Below are the records; copy every line in them that holds the string "resolution".
= Beginning of Section =
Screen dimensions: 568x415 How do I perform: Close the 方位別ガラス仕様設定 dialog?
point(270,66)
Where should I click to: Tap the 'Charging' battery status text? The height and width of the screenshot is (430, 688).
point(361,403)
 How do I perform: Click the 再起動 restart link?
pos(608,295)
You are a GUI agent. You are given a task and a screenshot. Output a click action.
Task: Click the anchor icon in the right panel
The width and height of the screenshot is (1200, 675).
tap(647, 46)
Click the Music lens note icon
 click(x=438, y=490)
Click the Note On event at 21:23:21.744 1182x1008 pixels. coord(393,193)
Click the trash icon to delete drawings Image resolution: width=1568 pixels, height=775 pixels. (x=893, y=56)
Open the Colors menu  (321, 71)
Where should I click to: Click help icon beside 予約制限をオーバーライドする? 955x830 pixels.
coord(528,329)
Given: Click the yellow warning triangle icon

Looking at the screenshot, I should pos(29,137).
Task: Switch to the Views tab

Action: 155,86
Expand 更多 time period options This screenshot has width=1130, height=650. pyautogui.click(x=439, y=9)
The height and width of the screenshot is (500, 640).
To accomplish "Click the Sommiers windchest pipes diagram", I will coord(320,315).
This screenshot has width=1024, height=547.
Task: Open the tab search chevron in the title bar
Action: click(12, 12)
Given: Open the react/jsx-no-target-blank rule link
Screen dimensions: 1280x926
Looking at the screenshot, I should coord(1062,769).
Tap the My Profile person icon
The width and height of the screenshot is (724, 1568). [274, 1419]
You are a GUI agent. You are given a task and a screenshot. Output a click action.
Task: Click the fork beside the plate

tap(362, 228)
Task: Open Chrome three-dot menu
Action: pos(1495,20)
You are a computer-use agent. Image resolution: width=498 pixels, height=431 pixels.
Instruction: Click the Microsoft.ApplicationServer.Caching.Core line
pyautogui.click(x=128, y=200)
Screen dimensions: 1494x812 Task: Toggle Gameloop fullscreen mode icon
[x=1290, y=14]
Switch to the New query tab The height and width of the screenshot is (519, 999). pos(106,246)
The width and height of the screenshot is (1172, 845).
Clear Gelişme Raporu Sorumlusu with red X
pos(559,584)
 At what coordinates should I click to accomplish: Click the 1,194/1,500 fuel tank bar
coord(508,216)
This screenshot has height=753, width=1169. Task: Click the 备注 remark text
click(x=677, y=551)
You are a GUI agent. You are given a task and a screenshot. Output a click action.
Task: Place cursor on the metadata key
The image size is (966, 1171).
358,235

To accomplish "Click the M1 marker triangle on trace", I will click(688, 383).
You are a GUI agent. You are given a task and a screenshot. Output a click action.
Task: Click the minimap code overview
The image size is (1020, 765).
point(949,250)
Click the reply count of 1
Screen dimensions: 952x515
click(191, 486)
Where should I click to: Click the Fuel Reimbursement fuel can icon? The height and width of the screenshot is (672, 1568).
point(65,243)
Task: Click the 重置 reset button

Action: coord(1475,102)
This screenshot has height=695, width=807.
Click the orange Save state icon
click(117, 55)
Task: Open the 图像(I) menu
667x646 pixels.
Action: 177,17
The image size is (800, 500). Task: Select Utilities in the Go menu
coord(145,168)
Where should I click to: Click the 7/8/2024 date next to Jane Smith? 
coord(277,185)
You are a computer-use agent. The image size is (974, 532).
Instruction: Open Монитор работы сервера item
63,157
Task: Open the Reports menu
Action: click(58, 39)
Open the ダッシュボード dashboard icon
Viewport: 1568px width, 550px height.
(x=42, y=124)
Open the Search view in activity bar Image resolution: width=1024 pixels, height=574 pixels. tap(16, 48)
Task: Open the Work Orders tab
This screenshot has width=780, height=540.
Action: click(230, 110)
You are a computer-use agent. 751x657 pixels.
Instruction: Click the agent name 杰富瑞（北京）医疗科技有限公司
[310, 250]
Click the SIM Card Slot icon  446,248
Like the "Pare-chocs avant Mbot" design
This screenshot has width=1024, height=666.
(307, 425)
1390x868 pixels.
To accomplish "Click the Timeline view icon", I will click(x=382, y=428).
= End of Section =
Answer box:
Click the trash icon to delete drawings Image resolution: width=1568 pixels, height=775 pixels. (x=893, y=56)
You are a computer-use agent. Image resolution: width=498 pixels, height=431 pixels.
Open the Search view in activity bar Image resolution: width=1024 pixels, height=574 pixels. tap(16, 48)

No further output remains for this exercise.